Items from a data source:
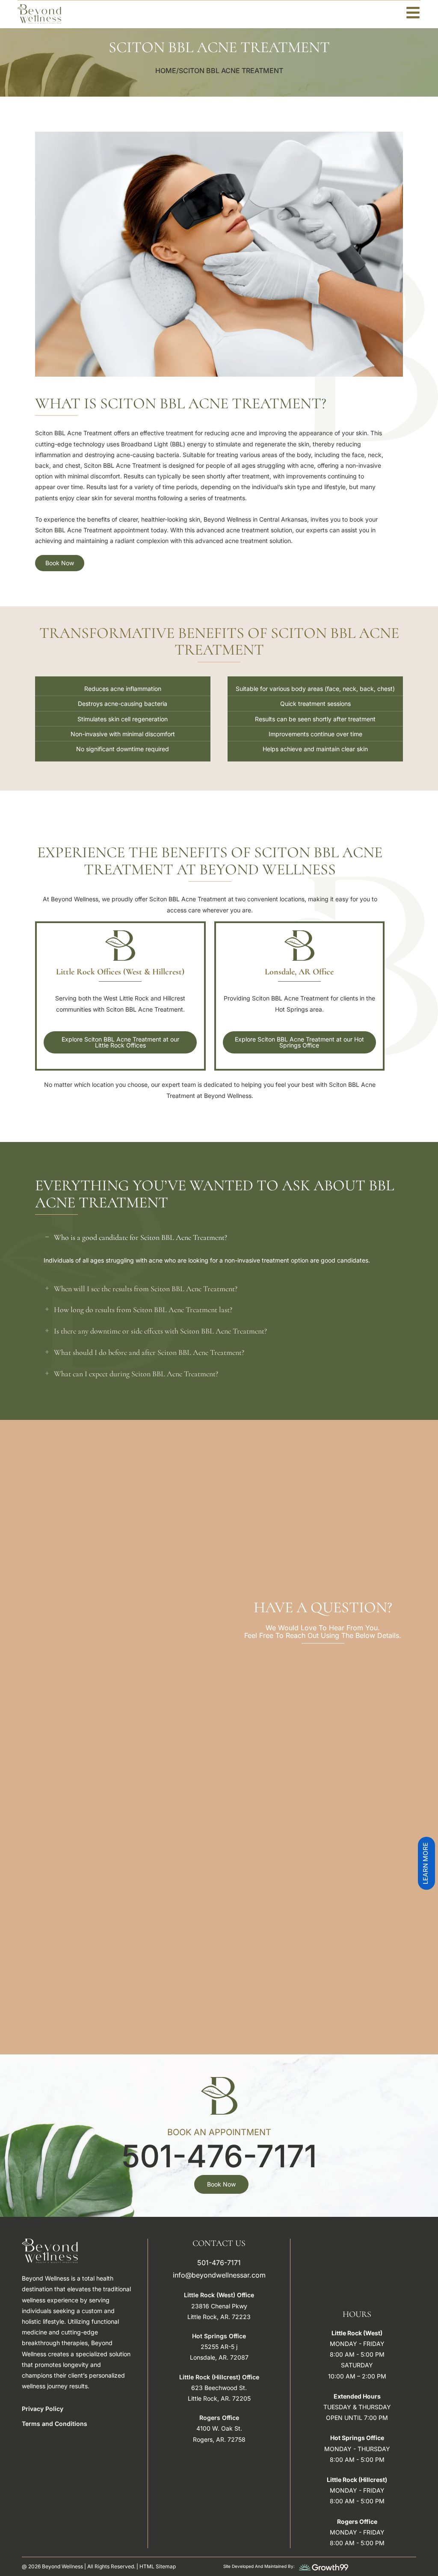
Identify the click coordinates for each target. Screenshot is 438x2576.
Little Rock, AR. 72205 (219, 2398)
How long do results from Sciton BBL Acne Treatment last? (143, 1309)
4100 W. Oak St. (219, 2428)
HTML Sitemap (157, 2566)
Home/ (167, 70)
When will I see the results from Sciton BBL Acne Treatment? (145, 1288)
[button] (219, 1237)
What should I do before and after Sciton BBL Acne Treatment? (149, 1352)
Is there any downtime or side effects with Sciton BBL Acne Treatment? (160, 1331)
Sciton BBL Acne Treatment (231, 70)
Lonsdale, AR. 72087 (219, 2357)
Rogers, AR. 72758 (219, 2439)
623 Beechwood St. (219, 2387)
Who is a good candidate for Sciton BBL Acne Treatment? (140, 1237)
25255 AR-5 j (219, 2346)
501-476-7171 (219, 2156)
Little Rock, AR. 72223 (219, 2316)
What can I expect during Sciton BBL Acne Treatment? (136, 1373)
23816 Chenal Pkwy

> What this task involves: Repeat each record exactly as shown above, dropping all images.

> Written solution:
Identify the click coordinates for each target. Screenshot is 438x2576.
Little Rock, AR. 72205 (219, 2398)
How long do results from Sciton BBL Acne Treatment last? (143, 1309)
4100 W. Oak St. (219, 2428)
HTML Sitemap (157, 2566)
Home/ (167, 70)
When will I see the results from Sciton BBL Acne Treatment? (145, 1288)
[button] (219, 1237)
What should I do before and after Sciton BBL Acne Treatment? (149, 1352)
Is there any downtime or side effects with Sciton BBL Acne Treatment? (160, 1331)
Sciton BBL Acne Treatment (231, 70)
Lonsdale, AR. 72087 (219, 2357)
Rogers, AR. 72758 (219, 2439)
623 Beechwood St. (219, 2387)
Who is a good candidate for Sciton BBL Acne Treatment? (140, 1237)
25255 AR-5 j (219, 2346)
501-476-7171 (219, 2156)
Little Rock, AR. 72223 (219, 2316)
What can I expect during Sciton BBL Acne Treatment? (136, 1373)
23816 Chenal Pkwy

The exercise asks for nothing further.